Effortless Pleasantries in the Carmoor Gardens
Katonah (Caramoor Center for Music and the Arts, Venetian Theater)
Johann Sebastian Bach: Violin Concertos in A Minor, BWV 1041, in E Major, BWV 1042, & in D Minor, BWV 1052R
Orchestra of St. Luke’s, Leonidas Kavakos (Violinist/Conductor)
L. Kavakos, St.Luke’s in Venetian Theater (© Samuel A. Dog)
“It is as though eternal harmony were conversing with itself, as it may have happened in God’s bosom before he created the world.”
Johann Wolfgang von Goethe, on hearing Bach’s organ works
“Too much counterpoint–and what is worse, Protestant counterpoint.”
Sir Thomas Beecham, on hearing Bach’s organ works.
The word “timeless” has philosophical, cosmological, aesthetic and yes, durational meanings. Leonidas Kavakos summoned up his effortless virtuosity for Johann Sebastian Bach’s three violin concertos yesterday afternoon. And while the duration was literally about an hour, the notes swept through the great tent of Caramoor’s Venetian Theater in one timeless extravaganza.
The concert, with the Bach-sized Orchestra of St. Luke’s, was hardly perfect. But perfection is apt to be boring. Instead, we had the secular Bach, devoid of Kyries, lacking Hosannahs, giving a human accounting of violin and orchestra.
Yet that barely made up for the faults. That fault was hardly Mr. Kavakos. Each time I have heard him, he offers a glittering performance, whether Bartók, Brahms, or the most stunning execution of Korngold’s Violin Concerto. One would not like to pigeonhole him a Late Romantic exponent. For his playing is shimmering, effortlessly virtuosic, with a clear mastery of his instrument for any period.
So what happened yesterday afternoon? Partly, this was a problem with the Caramoor Venetian Theater tent. It is ideal for soloists, or for grand extravaganzas like John Luther Adams’ avian epic. But in these Baroque concertos, the textures seemed blurred, Mr. Kavakos’ playing–outside of the short solo cadenzas or Adagios–seemed little more than that of a Concertmaster.
Both the Orchestra of St. Luke’s and Mr. Kavakos (who served, in the Baroque style as conductor and soloist) did gain their acoustic footing in the final D Minor Concerto. That work has had a questionable history, as it seemed to have been rewritten from a harpsichord concerto, itself rewritten from an earlier violin concerto.
Never mind that. The D Minor is the most serious, the most inward of the three. Here too St. Luke’s separated themselves from the soloist. The genesis of this might have come from Bach himself. The first two “dedicated” concertos might well have been written by a composer who didn’t have much to do in strict barely-music-tolerant Cöthen. Like Graham Greene’s “entertainments”, they were written for friendly fiddlers.
This D Minor, because it was a reconstructed third transformation from other hands, was more challenging. Bach even employed “modern” techniques Mr. Kavakos himself accompanied the orchestra for its first theme. In the same movement, he played drones on his two low strings, while handling the soaring notes on the top. Both he and the ensemble rose to the occasion, and the dancing finale showed Bach at his most genial.
The first two concertos were...well, pleasant, amiable. One could forget occasional lacks of synchronization between soloist and ensemble, simply because Mr. Kavakos is such an amiable performer. Yesterday, his Strad glistened, glowed. He was never ever flashy, he let the music flow effortlessly, never parading his unerring skill.

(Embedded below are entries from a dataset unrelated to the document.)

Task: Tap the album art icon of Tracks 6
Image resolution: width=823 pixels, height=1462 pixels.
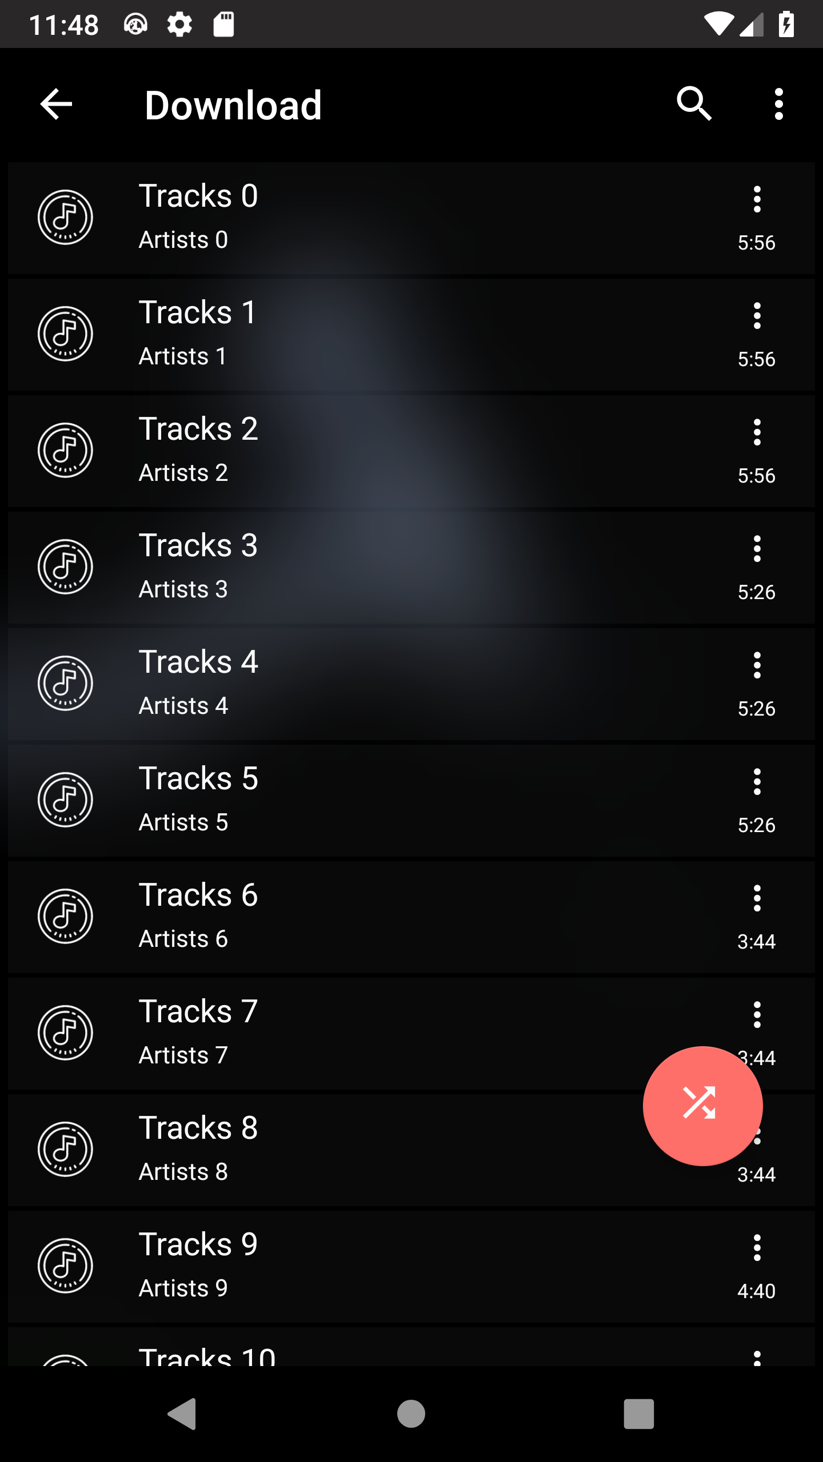Action: click(x=65, y=917)
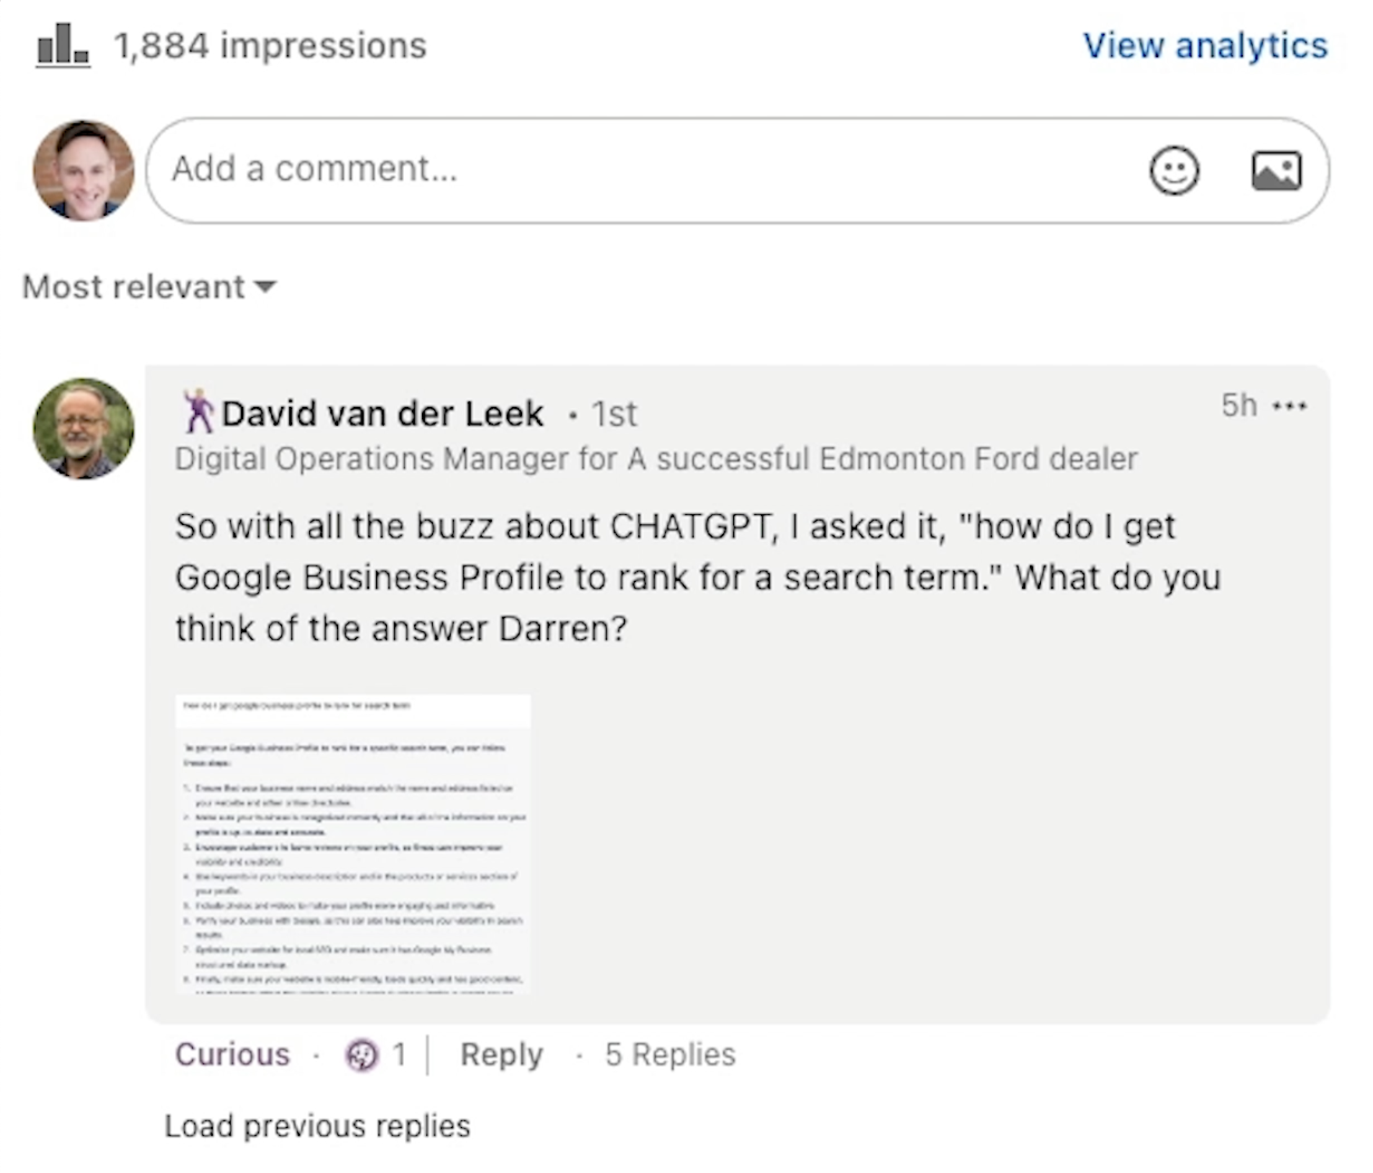The image size is (1373, 1173).
Task: Click the add photo icon in comment box
Action: click(x=1276, y=171)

In fact, the sheer uncritical enjoyment of the concert was due to Mr. Kavakos’ self-effacing joy.
The two slow movements were memorable. For the E Major Concerto, Mr. Kavakos offered what seemed like improvisation. (It wasn’t: Bach carefully wrote this out.)
And the Andante of the A Minor Concerto was like a chiaroscuro painting. The shade was provided by the Orchestra of St. Luke’s, whose repeated cadences were pointed, almost staccato. The light came from Mr. Kavakos, playing melodiously, with a quiet fluidity against the orchestra.
Moments like these gave this final concert of the Caramoor season an all too rare artistic luminosity.